— BEGIN SOURCE MATERIAL —

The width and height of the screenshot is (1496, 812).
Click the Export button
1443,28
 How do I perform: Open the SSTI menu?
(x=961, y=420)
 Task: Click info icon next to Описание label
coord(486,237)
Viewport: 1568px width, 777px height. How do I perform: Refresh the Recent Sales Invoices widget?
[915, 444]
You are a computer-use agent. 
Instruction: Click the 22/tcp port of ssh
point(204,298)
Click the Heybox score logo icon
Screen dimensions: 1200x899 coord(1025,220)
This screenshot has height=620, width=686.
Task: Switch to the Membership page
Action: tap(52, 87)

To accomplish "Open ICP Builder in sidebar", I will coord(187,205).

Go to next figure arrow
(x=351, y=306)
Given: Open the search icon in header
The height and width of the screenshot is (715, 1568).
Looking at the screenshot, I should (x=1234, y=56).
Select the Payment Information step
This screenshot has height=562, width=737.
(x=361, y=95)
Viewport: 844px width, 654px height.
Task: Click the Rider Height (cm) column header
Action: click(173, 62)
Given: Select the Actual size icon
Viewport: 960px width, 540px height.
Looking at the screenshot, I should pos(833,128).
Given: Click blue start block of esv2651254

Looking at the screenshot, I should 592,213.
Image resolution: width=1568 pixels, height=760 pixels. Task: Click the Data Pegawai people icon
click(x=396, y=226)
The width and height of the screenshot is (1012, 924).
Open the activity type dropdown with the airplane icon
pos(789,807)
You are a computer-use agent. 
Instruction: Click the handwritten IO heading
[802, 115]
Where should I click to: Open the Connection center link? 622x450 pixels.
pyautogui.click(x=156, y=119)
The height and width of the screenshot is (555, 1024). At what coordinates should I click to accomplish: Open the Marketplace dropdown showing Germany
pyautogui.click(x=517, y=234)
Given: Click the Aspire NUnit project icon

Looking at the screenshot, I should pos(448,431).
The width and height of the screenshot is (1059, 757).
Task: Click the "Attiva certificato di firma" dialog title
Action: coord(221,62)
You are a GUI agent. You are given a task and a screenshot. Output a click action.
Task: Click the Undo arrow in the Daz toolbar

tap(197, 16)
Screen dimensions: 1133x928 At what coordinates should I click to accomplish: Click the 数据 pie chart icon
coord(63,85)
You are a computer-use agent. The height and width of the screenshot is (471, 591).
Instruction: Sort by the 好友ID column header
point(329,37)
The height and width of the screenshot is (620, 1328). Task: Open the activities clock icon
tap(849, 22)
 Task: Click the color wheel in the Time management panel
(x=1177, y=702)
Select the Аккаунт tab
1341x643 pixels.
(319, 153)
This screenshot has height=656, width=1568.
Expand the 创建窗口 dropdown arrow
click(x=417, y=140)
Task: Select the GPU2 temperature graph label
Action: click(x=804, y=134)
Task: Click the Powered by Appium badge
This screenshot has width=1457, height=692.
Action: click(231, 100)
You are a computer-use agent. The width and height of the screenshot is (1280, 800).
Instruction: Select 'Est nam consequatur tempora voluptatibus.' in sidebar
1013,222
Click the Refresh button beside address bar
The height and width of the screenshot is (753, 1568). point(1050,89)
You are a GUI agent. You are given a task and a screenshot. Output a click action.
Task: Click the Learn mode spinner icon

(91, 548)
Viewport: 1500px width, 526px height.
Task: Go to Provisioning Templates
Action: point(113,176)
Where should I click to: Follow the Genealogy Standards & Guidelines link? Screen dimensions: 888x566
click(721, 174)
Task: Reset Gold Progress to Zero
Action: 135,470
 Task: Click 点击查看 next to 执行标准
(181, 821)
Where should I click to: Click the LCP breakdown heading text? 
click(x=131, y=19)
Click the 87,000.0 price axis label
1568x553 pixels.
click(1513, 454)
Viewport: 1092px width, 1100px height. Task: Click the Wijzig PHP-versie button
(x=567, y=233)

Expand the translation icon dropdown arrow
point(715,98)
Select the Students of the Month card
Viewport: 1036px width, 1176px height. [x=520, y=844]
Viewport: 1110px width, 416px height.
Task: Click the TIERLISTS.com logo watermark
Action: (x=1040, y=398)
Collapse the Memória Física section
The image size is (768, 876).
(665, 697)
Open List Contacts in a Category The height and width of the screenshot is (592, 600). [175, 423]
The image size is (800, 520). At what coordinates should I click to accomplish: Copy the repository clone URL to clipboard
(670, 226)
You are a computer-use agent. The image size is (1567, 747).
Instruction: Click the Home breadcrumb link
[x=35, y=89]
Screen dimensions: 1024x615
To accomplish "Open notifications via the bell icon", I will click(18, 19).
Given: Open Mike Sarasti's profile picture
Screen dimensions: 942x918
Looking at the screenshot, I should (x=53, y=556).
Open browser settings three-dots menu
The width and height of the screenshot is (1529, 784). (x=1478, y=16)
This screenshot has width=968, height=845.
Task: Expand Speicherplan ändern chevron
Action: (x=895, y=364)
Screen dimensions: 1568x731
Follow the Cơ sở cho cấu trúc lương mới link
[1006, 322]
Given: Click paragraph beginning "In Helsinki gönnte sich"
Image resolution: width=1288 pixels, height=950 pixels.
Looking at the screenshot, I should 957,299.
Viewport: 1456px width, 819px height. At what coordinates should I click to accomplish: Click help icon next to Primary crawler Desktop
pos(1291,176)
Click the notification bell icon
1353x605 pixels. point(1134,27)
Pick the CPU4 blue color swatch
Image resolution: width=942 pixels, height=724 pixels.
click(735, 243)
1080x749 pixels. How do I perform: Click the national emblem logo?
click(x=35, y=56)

— END SOURCE MATERIAL —

→ **GOAL OF THE EXERCISE**
Swap "Heybox" for "Steam" in the records from the line with "Viewport: 1568px width, 777px" up to and including the line with "tap(849, 22)", and give those lines again with nothing else changed.

→ **RESPONSE TO THE EXERCISE**
Viewport: 1568px width, 777px height. How do I perform: Refresh the Recent Sales Invoices widget?
[915, 444]
You are a computer-use agent. 
Instruction: Click the 22/tcp port of ssh
point(204,298)
Click the Steam score logo icon
Screen dimensions: 1200x899 coord(1025,220)
This screenshot has height=620, width=686.
Task: Switch to the Membership page
Action: tap(52, 87)

To accomplish "Open ICP Builder in sidebar", I will coord(187,205).

Go to next figure arrow
(x=351, y=306)
Given: Open the search icon in header
The height and width of the screenshot is (715, 1568).
Looking at the screenshot, I should (x=1234, y=56).
Select the Payment Information step
This screenshot has height=562, width=737.
(x=361, y=95)
Viewport: 844px width, 654px height.
Task: Click the Rider Height (cm) column header
Action: click(173, 62)
Given: Select the Actual size icon
Viewport: 960px width, 540px height.
Looking at the screenshot, I should pos(833,128).
Given: Click blue start block of esv2651254

Looking at the screenshot, I should 592,213.
Image resolution: width=1568 pixels, height=760 pixels. Task: Click the Data Pegawai people icon
click(x=396, y=226)
The width and height of the screenshot is (1012, 924).
Open the activity type dropdown with the airplane icon
pos(789,807)
You are a computer-use agent. 
Instruction: Click the handwritten IO heading
[802, 115]
Where should I click to: Open the Connection center link? 622x450 pixels.
pyautogui.click(x=156, y=119)
The height and width of the screenshot is (555, 1024). At what coordinates should I click to accomplish: Open the Marketplace dropdown showing Germany
pyautogui.click(x=517, y=234)
Given: Click the Aspire NUnit project icon

Looking at the screenshot, I should pos(448,431).
The width and height of the screenshot is (1059, 757).
Task: Click the "Attiva certificato di firma" dialog title
Action: coord(221,62)
You are a GUI agent. You are given a task and a screenshot. Output a click action.
Task: Click the Undo arrow in the Daz toolbar

tap(197, 16)
Screen dimensions: 1133x928 At what coordinates should I click to accomplish: Click the 数据 pie chart icon
coord(63,85)
You are a computer-use agent. The height and width of the screenshot is (471, 591).
Instruction: Sort by the 好友ID column header
point(329,37)
The height and width of the screenshot is (620, 1328). Task: Open the activities clock icon
tap(849, 22)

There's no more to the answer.